Отец недовольно качает головой и передаёт мне трубку.
– Да, дядя Юра, привет.
– Ты что там, совсем скис? – с тревогой спрашивает он.
– Не, нормально, – немного приукрашиваю я.
– А мне тут юрист позвонил, вроде как договорился, что Андрея можно будет навестить.
– Да? Ну шикарно! Когда поедем?
– Так вот, прямо сейчас. Если в течение часа подскочить, то можно будет его увидеть. Ну, и что, сможешь?
– Блин… Нет, сейчас точно не смогу.
– Худо? – участливо спрашивает он.
– Да не в том дело. У меня встреча назначена минут через сорок. Я её отменить уже даже технически не смогу. Да и надо встретиться, если честно…
– Понятно, – немного скисает Большак. – Так что, сказать, что не приедем? Просто там вообще непонятно, получится ли ещё до суда увидеться.
– Дядь Юр, сгоняй, а?
– Я? – удивляется он.
– Ну а что? Вы же знакомы. Ему сейчас вообще, хоть с кем-нибудь бы увидеться из своего мира. Как в тюрьме оказался. Посмотришь, как он там. Ты ведь почувствуешь, если что-то не так, я не сомневаюсь. Пожалуйста, съезди. Тебе в карму знаешь какой жирный плюс впишут!
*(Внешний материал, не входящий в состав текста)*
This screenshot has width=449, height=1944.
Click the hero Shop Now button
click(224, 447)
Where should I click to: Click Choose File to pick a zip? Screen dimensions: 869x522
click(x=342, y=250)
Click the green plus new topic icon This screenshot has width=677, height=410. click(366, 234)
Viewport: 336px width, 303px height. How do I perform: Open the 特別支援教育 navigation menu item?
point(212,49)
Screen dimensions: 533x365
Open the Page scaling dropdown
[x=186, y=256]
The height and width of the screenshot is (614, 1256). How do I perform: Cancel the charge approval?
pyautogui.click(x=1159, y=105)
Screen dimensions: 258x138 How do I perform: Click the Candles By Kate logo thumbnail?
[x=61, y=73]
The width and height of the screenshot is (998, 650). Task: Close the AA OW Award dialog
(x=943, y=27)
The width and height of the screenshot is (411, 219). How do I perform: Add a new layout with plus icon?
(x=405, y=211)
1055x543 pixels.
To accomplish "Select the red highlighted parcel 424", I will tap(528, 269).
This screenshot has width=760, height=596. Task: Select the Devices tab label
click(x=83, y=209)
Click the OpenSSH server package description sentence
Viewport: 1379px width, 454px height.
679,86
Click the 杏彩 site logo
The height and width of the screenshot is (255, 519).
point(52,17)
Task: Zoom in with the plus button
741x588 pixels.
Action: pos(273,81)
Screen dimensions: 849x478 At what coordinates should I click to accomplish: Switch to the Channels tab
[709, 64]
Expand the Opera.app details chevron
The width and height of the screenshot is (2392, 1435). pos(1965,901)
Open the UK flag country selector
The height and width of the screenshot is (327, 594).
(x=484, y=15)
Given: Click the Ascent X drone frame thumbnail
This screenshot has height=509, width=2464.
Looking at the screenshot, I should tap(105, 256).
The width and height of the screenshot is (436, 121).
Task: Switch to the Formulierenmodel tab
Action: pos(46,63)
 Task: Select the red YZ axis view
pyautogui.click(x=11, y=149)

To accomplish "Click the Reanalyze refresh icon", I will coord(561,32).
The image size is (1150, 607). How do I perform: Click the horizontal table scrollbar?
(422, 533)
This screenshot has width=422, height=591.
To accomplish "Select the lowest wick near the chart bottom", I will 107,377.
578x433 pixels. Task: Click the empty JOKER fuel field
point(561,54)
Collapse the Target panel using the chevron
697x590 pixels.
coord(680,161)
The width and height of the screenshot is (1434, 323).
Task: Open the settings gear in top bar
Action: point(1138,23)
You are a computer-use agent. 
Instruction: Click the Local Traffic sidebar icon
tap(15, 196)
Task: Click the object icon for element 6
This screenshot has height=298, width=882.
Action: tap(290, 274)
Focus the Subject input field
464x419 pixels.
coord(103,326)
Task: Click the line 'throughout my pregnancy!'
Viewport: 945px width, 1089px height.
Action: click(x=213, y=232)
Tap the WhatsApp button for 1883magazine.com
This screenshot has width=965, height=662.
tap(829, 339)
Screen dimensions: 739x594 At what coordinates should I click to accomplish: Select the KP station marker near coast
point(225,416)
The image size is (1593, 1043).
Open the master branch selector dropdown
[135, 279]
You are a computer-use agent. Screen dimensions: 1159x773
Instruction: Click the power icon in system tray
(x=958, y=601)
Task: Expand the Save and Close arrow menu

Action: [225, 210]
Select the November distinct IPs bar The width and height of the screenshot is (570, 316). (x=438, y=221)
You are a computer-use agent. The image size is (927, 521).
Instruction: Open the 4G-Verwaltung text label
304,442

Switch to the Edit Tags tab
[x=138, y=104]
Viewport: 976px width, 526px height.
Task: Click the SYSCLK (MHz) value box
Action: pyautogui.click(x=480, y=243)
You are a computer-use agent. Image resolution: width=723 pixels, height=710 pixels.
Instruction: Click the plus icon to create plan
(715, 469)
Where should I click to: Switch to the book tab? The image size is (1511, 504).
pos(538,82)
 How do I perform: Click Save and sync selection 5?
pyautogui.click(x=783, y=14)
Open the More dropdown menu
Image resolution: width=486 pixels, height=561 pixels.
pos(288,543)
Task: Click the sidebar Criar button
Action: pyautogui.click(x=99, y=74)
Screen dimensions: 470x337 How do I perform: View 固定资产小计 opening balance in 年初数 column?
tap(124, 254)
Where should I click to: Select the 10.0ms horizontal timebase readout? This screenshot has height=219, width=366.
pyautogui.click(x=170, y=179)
– Да ну тебя с кармой твоей. Съезжу и без кармы. А чего отвезти ему? Еды какой-нибудь?
– Ну… наверное. Не думаю, что там зашибись кормёжка…
Я вдруг вспоминаю, как когда-то давно, ещё в самом начале видел его у витрины кондитерского отдела. Он тогда долго стоял, глядя на пирожные…
– Сладкого можно чего-нибудь, пирожные там какие-нибудь… Да, пирожные обязательно нужно.
– Ладно, – соглашается Платоныч. – Передать чего?
– Скажи, чтобы не тух там, что скоро увидимся. Надо просто переждать немного, и всё будет хорошо. Если вдруг… ну, а вдруг? Вдруг ты сможешь звонок организовать, наберите меня…
– Хорошо. Ну всё, я тогда помчался, а то времени мало уже остаётся.
– Давай, добрый человек, удачи тебе. И деньжат ему оставь если что.
– Оставлю.
Я вешаю трубку и возвращаюсь на диван. До приезда Цвета остаётся минут двадцать. Можно ещё поваляться.
– Куда он тебя звал? – спрашивает отец. – Знает же, что тебе нельзя. Тоже мне, взрослый человек, называется.
– Да он договорился в детдоме, что к Трыне пустят. Детдом какой-то драконовский, почему посещать-то нельзя? Непонятно.
– Я бы тоже мог съездить, – моментально смягчается папа. – Как он там, неизвестно пока?
Неизвестно…
Через двадцать минут я встаю и иду в прихожую.
– Ты Куда? – хмурится отец. – Нет, ну что за человек. Вот скажу матери про твои выкрутасы, будешь с ней объясняться. Она тебя быстро в чувство приведёт
– Не надо, не говори, пап, – улыбаюсь я. – От этого всем только лучше будет.
Выхожу из подъезда. Цвета ещё нет. Сажусь на лавку и жду. Минут через пять подруливает его «Волжанка». Смотри какой важный, сидит на заднем сиденьи, за рулём здоровый детина. Про то, что боссы впереди не ездят я ему сказал. Он сначала отмахнулся, а теперь, смотрю, взял на вооружение.
Я подхожу к машине и сажусь за водителем. Захлопываю дверцу и мы сразу отъезжаем. Куда это? Смотрю на Цвета с удивлением.
– Немного отъедем, чтоб у подъезда не отсвечивать, – кивает он.
Ладно.
Делаем кружок через швейку и подъехав к политеху, останавливаемся на площади. Водитель, не говоря ни слова, выходит и идёт к беляшной, на углу с Весенней у «Силуэта».
– Ну, говори, чего хотел, – кивает он. – Вызвал меня к себе. Шеф, в натуре. Теперь в Новосиб отправишь?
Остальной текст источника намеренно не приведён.